FDA’s ‘Medical Device Safety Action Plan’ Focuses on Product Life Cycles and Preventing Cyberattacks

In an effort to improve safety, the US Food and Drug Administration (FDA) has announced a new “action plan” to address concerns throughout the life cycle of medical devices, from premarket review through postmarket surveillance, with emphasis on the growing importance of cybersecurity.

In a statement issued April 17, 2018, FDA Commissioner Scott Gottlieb, MD, announced the release of the Medical Device Safety Action Plan: Protecting Patients, Promoting Public Health.

“Although medical devices provide great benefits to patients, they also present risks,” Gottlieb said. “And we are focusing equal attention on advancing new frameworks for identifying risks and protecting consumers.”

In recent years, the FDA’s medical device oversight has faced criticism from all sides. Some have accused the agency of approving devices on the basis of weak evidence and surrogate endpoints, with cardiovascular devices making up the largest class of recent FDA recalls. Others have complained that delays to device approvals are putting patients at risk and deterring innovation.

Safety and Streamlining

The five key elements of the new plan are:

• Establishing a medical device patient “safety net” to detect emerging safety signals quickly and take appropriate actions
• Exploring regulatory options to streamline and speed up postmarket mitigations when problems arise, including requiring companies to make labeling changes or implement user training
• Spurring innovation towards safer devices by offering companies incentives when they strive to make their devices safer in the absence of any emerging concerns
• Advancing medical device cybersecurity to assess and manage vulnerabilities that could harm patients and disrupt clinical care
• Integrating premarket and postmarket offices and responsibilities within the agency, and advancing use of the Total Product Life Cycle (TPLC) approach

In the 18-page document, the FDA explains that the reorganization effort will allow its employees “to take a more universal view of device oversight.” Until now, the agency’s medical devices center, the Center for Devices and Radiological Health (CDRH), has been primarily organized and staffed according to the stage of the product’s life cycle rather than by the type of product being regulated.

“Although that structure allows our employees to become specialized by function, it does not always promote the type of communication and collaboration that is proving essential to the continuously evolving innovation of medical devices,” the document states.

The new plan would put all individuals involved in device oversight into teams and give them responsibility for a specific device prior to its approval, and throughout its commercialization and ongoing use in patient care.

Beefing Up Cybersecurity

The cybersecurity section of the plan details how the FDA will consider requiring companies to disclose to the agency and to medical-device customers a “Software Bill of Materials,” to keep them aware of devices that may be subject to vulnerabilities and speed up the postmarket mitigations process for problems that do arise.

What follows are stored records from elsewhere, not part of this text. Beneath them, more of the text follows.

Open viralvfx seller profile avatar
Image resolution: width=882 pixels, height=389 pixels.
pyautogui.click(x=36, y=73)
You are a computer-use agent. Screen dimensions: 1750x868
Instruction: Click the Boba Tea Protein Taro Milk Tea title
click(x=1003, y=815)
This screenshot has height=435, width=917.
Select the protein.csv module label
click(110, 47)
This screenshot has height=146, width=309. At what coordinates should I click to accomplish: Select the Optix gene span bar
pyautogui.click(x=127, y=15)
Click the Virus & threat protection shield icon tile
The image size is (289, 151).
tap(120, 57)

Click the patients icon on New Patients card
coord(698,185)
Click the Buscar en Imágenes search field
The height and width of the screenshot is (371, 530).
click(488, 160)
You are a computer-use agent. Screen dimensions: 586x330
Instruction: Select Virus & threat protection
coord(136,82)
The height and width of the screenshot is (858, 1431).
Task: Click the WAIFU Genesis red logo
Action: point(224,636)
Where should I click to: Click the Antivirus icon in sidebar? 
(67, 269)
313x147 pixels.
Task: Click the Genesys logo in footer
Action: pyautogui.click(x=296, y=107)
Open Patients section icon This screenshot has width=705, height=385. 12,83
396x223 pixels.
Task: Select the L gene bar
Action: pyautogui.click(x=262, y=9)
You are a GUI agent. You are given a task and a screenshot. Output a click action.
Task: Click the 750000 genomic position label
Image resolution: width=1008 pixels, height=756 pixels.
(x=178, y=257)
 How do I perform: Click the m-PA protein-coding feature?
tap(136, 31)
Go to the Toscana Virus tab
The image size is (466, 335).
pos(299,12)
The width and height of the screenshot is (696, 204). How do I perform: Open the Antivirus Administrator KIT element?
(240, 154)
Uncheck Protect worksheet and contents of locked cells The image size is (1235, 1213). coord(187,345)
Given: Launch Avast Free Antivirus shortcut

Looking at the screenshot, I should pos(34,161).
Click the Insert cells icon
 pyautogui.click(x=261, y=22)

The cybersecurity measures also include efforts to better protect against such things as ransomware campaigns that could disrupt clinical operations and delay patient care as well as vulnerabilities in systems that could enable individuals to carry out remote, multipatient, catastrophic attacks.

Within the report, the FDA says it also will explore the development of a CyberMed Safety (Expert) Analysis Board, which they envision as a public-private partnership designed to complement existing device vulnerability coordination and response mechanisms, and to serve as resource for both device makers and the agency.

“Medical device safety is a key priority for the FDA,” Gottlieb observed. “We’re committed to protecting American patients by minimizing avoidable risks and advancing device technologies that are delivering growing benefits.”